Administration opposes bill to share OCS revenue with coastal states

July 24, 2013
Tighter federal budgets and more pressure to reduce the budget deficit make sharing US Outer Continental Shelf energy revenue with coastal states and communities unaffordable and impractical, an Obama administration official told the Senate Energy and Natural Resources Committee on July 23.

Tighter federal budgets and more pressure to reduce the budget deficit make sharing US Outer Continental Shelf energy revenue with coastal states and communities unaffordable and impractical, an Obama administration official told the Senate Energy and Natural Resources Committee on July 23. Two cosponsors of an OCS revenue-sharing bill countered that it’s essential and long overdue.

“The revenue-sharing provisions of S. 1273 would ultimately reduce the net return to taxpayers in every state from the development of offshore energy resources owned by all Americans, have significant and long-term costs to the federal treasury, and increase the federal deficit,” said Pamela K. Haze, deputy US Interior secretary for budget, finance, performance, and acquisition.

“In addition, the bill does not appear to be targeted to achieve clear conservation or energy policy outcomes,” Haze said, adding, “For these reasons, the administration cannot support the bill.”

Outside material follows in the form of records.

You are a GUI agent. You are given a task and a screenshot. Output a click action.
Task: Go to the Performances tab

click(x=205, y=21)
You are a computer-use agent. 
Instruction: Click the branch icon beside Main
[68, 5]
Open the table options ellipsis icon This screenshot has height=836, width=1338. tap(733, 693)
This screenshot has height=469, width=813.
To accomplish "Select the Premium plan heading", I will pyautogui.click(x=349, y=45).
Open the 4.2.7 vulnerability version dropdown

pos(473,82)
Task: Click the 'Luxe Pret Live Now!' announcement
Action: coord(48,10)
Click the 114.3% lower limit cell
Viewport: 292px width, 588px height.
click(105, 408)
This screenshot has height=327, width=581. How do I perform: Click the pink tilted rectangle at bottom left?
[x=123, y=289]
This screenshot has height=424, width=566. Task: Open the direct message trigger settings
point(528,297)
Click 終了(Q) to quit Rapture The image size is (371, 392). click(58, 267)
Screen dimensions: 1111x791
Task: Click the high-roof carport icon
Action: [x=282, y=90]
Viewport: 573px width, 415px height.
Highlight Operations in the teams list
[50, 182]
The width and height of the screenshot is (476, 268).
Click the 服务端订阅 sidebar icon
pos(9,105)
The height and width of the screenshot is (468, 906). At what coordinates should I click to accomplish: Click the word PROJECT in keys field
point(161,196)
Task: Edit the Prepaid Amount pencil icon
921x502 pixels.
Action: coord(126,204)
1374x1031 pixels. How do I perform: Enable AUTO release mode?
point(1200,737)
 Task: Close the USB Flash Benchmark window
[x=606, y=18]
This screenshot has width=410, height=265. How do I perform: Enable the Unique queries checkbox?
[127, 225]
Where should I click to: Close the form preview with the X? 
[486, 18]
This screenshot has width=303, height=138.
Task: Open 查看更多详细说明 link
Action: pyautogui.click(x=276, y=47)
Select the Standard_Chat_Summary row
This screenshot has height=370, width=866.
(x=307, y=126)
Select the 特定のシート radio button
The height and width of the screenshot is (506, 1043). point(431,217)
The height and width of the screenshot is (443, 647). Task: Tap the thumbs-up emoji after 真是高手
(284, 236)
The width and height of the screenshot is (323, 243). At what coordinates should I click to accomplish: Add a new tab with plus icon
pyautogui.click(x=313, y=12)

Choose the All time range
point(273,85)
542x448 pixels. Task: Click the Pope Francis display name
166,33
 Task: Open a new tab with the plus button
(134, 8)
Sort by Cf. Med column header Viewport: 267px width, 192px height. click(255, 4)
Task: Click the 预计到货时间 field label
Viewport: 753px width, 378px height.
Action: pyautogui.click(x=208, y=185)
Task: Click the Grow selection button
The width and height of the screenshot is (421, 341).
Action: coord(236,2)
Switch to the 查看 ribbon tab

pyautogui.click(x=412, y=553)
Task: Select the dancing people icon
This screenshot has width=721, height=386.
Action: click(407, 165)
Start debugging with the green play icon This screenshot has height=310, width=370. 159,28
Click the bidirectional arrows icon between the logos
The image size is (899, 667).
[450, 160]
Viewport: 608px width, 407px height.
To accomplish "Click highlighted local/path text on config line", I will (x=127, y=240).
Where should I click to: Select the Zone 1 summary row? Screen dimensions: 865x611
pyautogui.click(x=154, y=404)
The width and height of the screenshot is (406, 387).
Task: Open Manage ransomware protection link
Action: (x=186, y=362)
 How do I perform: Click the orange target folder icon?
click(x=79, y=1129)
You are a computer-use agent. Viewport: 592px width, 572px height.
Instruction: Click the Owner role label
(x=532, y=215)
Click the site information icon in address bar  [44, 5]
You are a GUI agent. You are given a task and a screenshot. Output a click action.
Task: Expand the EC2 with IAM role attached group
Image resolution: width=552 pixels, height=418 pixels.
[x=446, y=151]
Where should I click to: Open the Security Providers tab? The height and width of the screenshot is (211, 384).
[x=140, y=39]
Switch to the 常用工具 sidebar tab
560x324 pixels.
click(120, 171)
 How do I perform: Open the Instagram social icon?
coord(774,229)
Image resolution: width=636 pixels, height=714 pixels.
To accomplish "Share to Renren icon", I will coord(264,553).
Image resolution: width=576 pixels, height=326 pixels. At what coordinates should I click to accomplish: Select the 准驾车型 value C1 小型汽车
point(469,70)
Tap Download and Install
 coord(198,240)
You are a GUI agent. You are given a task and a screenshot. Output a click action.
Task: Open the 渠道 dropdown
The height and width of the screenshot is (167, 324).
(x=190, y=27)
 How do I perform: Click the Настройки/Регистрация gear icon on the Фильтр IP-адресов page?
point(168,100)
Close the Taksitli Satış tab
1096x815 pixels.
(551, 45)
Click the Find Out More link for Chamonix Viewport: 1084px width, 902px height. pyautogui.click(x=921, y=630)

But the bill’s sponsors—Lisa Murkowski (R-Alas.), the committee’s ranking minority member, and Mary L. Landrieu (D-La.)—countered that coastal states in general and communities in particular are asked to withstand energy development impacts without getting any of the revenue directly.

“It doesn’t make any difference if your project is one, three, or 20 miles offshore,” Murkowski said. “It still uses coastal communities’ resources, and their assets are limited. We know there will be infrastructure impacts because we can see what’s happened to states farther south.”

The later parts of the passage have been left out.